--- begin PASSAGE SHOWN ---

This is the steps in this notebook.
- Import packages
- Initiate config parser; you will need it later for the credentials
- Utility functions
- Extract
- Transform 
- Load

##### Import packages

Import the necessary packages.

In [1]:
import pandas as pd
import psycopg2
from sqlalchemy import create_engine
import configparser
from io import StringIO
from io import BytesIO
import boto3
from urllib import request
import json
from datetime import datetime

##### Initiate config parser; you will need it later for the credentials

This step is helpful for authentication.

In [2]:
config = configparser.ConfigParser()

# read the configuration file
config.read('../Dataverse/multi_config.ini')

# get all the connections
config.sections()

['postgresql', 'aws_s3', 'weather_api']

In [3]:
'''
Authenticate the Postgres and S3 database by getting the credentials from the config file
'''
database = config.get('postgresql', 'database')
user = config.get('postgresql', 'user')
password = config.get('postgresql', 'password')
host = config.get('postgresql', 'host')
port = config.get('postgresql', 'port')

# AWS Credentials
service_name = config.get('aws_s3', 'service_name')
region_name = config.get('aws_s3', 'region_name')

--- end PASSAGE SHOWN ---

TASKS:
1. Why does the notebook excerpt initiate a config parser? Answer in one to three sentences.
2. Please echo everything in the notebook excerpt from "['postgresql', 'aws_s3', 'weather_api']" down to "password = config.get('postgresql', 'password')", word for word.

--- begin RECORDED DATA ---

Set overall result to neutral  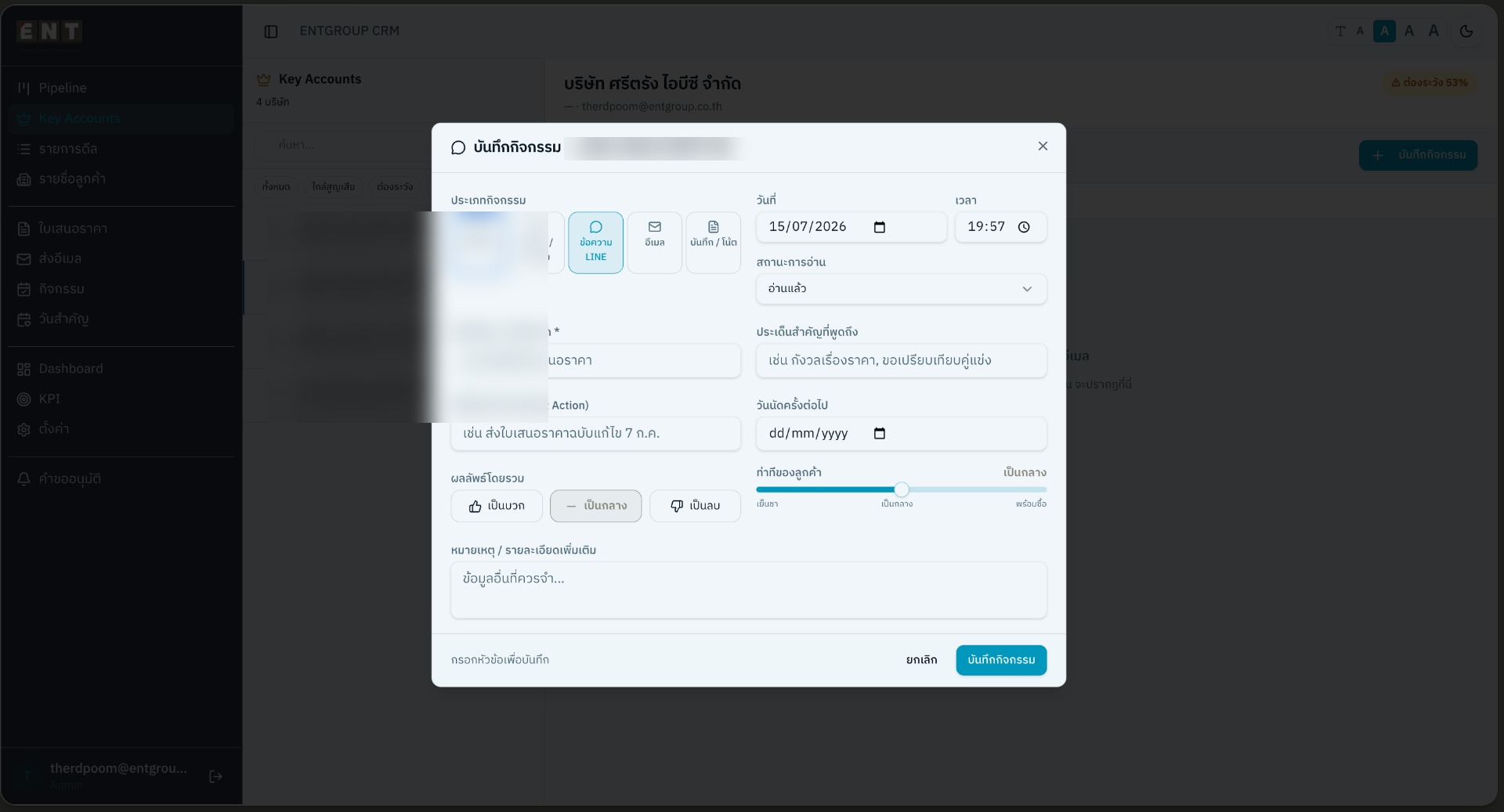pos(595,506)
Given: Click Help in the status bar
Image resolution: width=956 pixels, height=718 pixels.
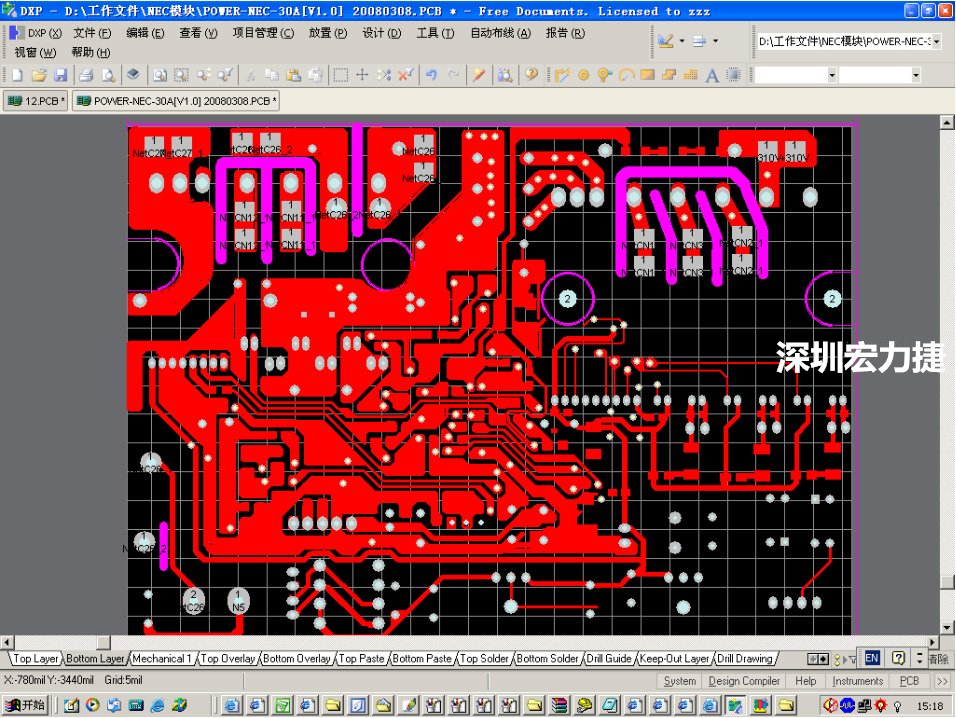Looking at the screenshot, I should (805, 680).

--- end RECORDED DATA ---

ANSWERS BELOW:
1. The config parser will be needed later for the credentials, so this step helps with authentication. The Postgres and S3 credentials are read from the configuration file through it.

2.
['postgresql', 'aws_s3', 'weather_api']

In [3]:
'''
Authenticate the Postgres and S3 database by getting the credentials from the config file
'''
database = config.get('postgresql', 'database')
user = config.get('postgresql', 'user')
password = config.get('postgresql', 'password')